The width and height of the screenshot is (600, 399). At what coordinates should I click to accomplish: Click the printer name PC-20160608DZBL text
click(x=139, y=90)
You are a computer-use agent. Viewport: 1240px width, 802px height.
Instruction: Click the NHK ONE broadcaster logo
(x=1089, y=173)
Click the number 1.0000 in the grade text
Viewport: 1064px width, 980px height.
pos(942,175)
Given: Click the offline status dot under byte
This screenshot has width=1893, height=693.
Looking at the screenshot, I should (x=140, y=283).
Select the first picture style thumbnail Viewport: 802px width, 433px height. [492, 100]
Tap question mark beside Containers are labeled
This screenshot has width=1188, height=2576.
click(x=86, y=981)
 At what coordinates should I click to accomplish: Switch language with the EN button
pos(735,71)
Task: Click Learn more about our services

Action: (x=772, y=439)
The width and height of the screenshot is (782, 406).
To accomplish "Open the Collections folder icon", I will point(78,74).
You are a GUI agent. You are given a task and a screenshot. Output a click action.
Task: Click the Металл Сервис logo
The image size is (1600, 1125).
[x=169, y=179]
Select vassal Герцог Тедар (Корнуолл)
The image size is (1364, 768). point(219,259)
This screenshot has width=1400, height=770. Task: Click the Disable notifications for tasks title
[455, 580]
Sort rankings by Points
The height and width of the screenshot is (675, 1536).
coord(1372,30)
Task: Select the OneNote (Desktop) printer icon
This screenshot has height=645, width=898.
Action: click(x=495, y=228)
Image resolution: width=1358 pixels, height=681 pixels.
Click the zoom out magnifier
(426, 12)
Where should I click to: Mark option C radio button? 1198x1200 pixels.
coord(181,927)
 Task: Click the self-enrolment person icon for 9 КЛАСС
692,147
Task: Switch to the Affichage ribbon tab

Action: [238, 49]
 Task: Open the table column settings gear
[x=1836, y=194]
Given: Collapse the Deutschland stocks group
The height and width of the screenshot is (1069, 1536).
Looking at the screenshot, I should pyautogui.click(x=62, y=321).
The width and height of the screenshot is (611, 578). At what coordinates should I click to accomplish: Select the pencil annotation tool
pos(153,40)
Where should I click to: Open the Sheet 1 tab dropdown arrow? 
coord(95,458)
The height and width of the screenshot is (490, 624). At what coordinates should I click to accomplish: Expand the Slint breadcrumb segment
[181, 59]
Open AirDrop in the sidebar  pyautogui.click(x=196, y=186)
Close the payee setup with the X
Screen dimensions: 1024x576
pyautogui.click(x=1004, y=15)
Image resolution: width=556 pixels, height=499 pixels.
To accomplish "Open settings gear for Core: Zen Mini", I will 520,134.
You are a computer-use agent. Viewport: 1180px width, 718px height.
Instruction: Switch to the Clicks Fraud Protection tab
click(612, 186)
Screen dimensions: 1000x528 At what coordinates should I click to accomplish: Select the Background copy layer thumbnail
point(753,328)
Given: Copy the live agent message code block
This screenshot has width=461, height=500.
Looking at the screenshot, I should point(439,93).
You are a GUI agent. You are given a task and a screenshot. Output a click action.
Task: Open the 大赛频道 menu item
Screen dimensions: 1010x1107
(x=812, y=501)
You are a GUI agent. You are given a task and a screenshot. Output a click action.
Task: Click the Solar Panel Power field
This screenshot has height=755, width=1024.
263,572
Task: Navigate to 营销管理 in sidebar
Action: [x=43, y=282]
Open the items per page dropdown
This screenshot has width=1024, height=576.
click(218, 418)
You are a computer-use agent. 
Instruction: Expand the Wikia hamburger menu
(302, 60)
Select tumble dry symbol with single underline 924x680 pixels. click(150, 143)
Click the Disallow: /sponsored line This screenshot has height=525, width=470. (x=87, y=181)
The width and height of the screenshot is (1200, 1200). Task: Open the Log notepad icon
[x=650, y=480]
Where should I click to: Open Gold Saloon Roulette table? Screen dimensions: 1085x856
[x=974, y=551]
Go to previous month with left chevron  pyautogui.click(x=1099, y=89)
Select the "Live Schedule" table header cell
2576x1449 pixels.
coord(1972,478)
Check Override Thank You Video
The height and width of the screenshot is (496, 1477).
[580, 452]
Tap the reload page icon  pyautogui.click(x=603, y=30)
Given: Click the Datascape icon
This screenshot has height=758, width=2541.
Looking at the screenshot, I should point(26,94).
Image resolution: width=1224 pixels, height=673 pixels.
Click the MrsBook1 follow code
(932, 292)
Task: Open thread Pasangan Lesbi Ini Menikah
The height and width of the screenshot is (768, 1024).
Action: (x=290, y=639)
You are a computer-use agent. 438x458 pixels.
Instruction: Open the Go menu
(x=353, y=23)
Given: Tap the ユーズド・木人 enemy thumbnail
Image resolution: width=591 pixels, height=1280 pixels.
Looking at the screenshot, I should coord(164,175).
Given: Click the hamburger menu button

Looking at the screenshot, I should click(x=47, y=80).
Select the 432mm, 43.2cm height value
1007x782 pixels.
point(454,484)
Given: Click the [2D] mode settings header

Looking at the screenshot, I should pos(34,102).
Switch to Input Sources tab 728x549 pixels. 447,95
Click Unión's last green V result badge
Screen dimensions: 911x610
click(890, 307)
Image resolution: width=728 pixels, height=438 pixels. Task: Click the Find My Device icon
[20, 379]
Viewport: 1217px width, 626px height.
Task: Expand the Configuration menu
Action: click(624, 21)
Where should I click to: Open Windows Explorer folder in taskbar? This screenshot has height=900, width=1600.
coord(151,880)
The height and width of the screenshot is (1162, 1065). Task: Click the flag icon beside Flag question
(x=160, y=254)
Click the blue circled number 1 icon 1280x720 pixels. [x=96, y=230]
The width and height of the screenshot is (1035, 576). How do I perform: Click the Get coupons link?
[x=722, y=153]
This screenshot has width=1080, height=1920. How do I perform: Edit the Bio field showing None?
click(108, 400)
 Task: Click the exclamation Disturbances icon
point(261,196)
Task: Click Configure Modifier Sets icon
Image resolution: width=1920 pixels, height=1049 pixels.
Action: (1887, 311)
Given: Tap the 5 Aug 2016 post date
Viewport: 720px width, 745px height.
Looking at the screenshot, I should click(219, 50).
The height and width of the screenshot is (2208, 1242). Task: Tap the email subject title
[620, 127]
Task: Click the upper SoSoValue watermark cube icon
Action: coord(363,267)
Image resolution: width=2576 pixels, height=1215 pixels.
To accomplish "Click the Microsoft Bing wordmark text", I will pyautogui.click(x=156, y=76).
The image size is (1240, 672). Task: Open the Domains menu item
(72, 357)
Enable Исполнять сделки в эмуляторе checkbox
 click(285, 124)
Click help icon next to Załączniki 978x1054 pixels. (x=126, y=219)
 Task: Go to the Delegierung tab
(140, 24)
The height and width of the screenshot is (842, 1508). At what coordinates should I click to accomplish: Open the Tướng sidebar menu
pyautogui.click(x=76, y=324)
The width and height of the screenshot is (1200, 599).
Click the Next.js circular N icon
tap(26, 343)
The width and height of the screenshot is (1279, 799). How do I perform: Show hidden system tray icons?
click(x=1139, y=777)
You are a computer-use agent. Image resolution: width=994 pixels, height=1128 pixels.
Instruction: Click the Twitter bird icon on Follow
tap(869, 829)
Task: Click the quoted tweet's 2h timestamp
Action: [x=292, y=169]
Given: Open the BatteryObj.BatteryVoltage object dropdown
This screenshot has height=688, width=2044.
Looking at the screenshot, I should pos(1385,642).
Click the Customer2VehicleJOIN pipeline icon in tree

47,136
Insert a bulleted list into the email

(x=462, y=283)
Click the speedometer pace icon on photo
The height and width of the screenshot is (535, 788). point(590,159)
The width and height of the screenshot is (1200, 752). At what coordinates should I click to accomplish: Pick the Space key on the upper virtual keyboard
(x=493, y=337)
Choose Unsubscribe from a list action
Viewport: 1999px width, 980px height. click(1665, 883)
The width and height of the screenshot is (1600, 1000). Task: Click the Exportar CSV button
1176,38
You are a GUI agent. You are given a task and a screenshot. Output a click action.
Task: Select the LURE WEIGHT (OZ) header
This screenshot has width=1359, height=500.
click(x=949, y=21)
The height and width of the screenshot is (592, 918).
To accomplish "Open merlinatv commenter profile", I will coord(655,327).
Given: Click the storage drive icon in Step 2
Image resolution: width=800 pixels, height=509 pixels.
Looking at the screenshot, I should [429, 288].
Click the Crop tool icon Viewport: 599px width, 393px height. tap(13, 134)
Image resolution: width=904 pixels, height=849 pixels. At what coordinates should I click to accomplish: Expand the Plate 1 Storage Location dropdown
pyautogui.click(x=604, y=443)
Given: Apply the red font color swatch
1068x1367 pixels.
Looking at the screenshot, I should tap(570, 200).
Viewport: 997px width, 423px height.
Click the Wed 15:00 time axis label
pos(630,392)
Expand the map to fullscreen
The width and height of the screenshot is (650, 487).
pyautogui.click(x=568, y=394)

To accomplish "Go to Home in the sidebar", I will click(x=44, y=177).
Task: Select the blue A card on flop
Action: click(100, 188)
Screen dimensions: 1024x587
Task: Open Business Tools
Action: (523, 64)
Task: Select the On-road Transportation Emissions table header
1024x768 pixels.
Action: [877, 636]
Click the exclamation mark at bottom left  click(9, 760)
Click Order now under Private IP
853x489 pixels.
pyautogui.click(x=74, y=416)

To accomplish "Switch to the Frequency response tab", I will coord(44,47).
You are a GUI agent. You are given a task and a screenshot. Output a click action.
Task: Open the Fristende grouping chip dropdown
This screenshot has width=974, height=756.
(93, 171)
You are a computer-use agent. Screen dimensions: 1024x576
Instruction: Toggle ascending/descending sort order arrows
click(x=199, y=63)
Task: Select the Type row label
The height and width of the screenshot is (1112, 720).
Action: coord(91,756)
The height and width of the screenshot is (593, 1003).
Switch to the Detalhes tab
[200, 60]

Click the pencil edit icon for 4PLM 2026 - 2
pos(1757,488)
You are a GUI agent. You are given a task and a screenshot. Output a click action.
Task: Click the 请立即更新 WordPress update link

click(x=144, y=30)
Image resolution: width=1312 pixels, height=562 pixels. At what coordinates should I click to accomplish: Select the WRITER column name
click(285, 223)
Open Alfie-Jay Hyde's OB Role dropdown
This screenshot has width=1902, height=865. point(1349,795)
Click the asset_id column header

= = = = =

EXERCISE INSTRUCTIONS -> Please copy the lines above from the line with "Task: Click Configure Modifier Sets icon" up to and including the line with "You are a computer-use agent. Image", exactly as written and with nothing else.

YOUR SOLUTION ->
Task: Click Configure Modifier Sets icon
Image resolution: width=1920 pixels, height=1049 pixels.
Action: (1887, 311)
Given: Tap the 5 Aug 2016 post date
Viewport: 720px width, 745px height.
Looking at the screenshot, I should click(219, 50).
The height and width of the screenshot is (2208, 1242). Task: Tap the email subject title
[620, 127]
Task: Click the upper SoSoValue watermark cube icon
Action: coord(363,267)
Image resolution: width=2576 pixels, height=1215 pixels.
To accomplish "Click the Microsoft Bing wordmark text", I will pyautogui.click(x=156, y=76).
The image size is (1240, 672). Task: Open the Domains menu item
(72, 357)
Enable Исполнять сделки в эмуляторе checkbox
 click(285, 124)
Click help icon next to Załączniki 978x1054 pixels. (x=126, y=219)
 Task: Go to the Delegierung tab
(140, 24)
The height and width of the screenshot is (842, 1508). At what coordinates should I click to accomplish: Open the Tướng sidebar menu
pyautogui.click(x=76, y=324)
The width and height of the screenshot is (1200, 599).
Click the Next.js circular N icon
tap(26, 343)
The width and height of the screenshot is (1279, 799). How do I perform: Show hidden system tray icons?
click(x=1139, y=777)
You are a computer-use agent. Image resolution: width=994 pixels, height=1128 pixels.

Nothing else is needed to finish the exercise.